The scale data were also recorded continuously by the same DCS. If the patient had to be disconnected electronically due to his or her general care, for example, to undergo a radiographic procedure or transfer to surgery, the Clarity RMS Sensor Kit remained in place, the cable was disconnected, and the electronic data stopped recording during that time. Data were run through software designed by our company to eliminate “noise” such as that created, for example, by the vibrations from the tubing. Nursing records for hourly UO were collected and compared with the electronically recorded UO. Sensor measurements and nursing staff manual records of UO were compared with the scale data. A total of 1046 hours of UO were recorded from 23 subjects. Differences in total number of measurements for comparison per method relate to technical issues, such as missed nurses hours or interference of the scale data on a given hour. The average number of recorded hours of UO per patient was 45 and ranged from 18 to 85.
Statistical analysis
A comparison between the flow measurements with the 3 methods (the sensor, the nurse, and the scientific scale) was made using the methodology described by Bland and Altman. Pearson correlation coefficients are presented. A high correlation and a mean difference value approaching 0 were expected if the 2 methods output the same values. Estimates for the Bland-Altman statistics were calculated using repeated measures analysis of variance models (SAS proc mixed). Bland-Altman plots of the mean versus the difference are presented, along with 95% limits of agreement together with their respective 95% confidence intervals (CIs). Statistical data were produced using SAS statistical software v9.4 (SAS Institute, Cary, NC, USA).
Results
We compared the measurements recorded by the electronic device as compared with the scale data collected versus the nurse records as compared with the scale data.

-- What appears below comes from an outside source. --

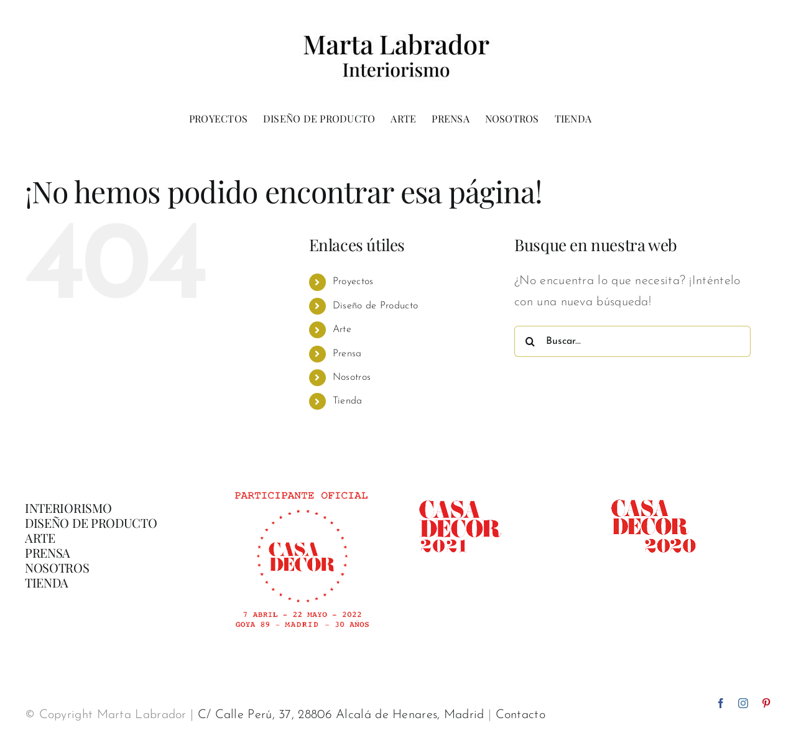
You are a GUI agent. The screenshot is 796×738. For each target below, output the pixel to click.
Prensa (347, 354)
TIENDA (46, 582)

Comparison between sensor versus scale and nurse versus scale hourly UO data
The table in Figure 1 presents the urine flow measured with each method as well as the differences between them and the scale method (gold standard) as observed in the study. The mean difference between the sensor and scale of hourly UO was −2.55 mL (20.18%, SD: 25.77) with 95% CI, −4.3 to −0.8 (P = .0057). The mean difference between the nurse and scale of hourly UO was 8.50 mL (35.05%, SD: 46.09) with 95% CI, 5.4 to 11.7 (p-value < 0.0001).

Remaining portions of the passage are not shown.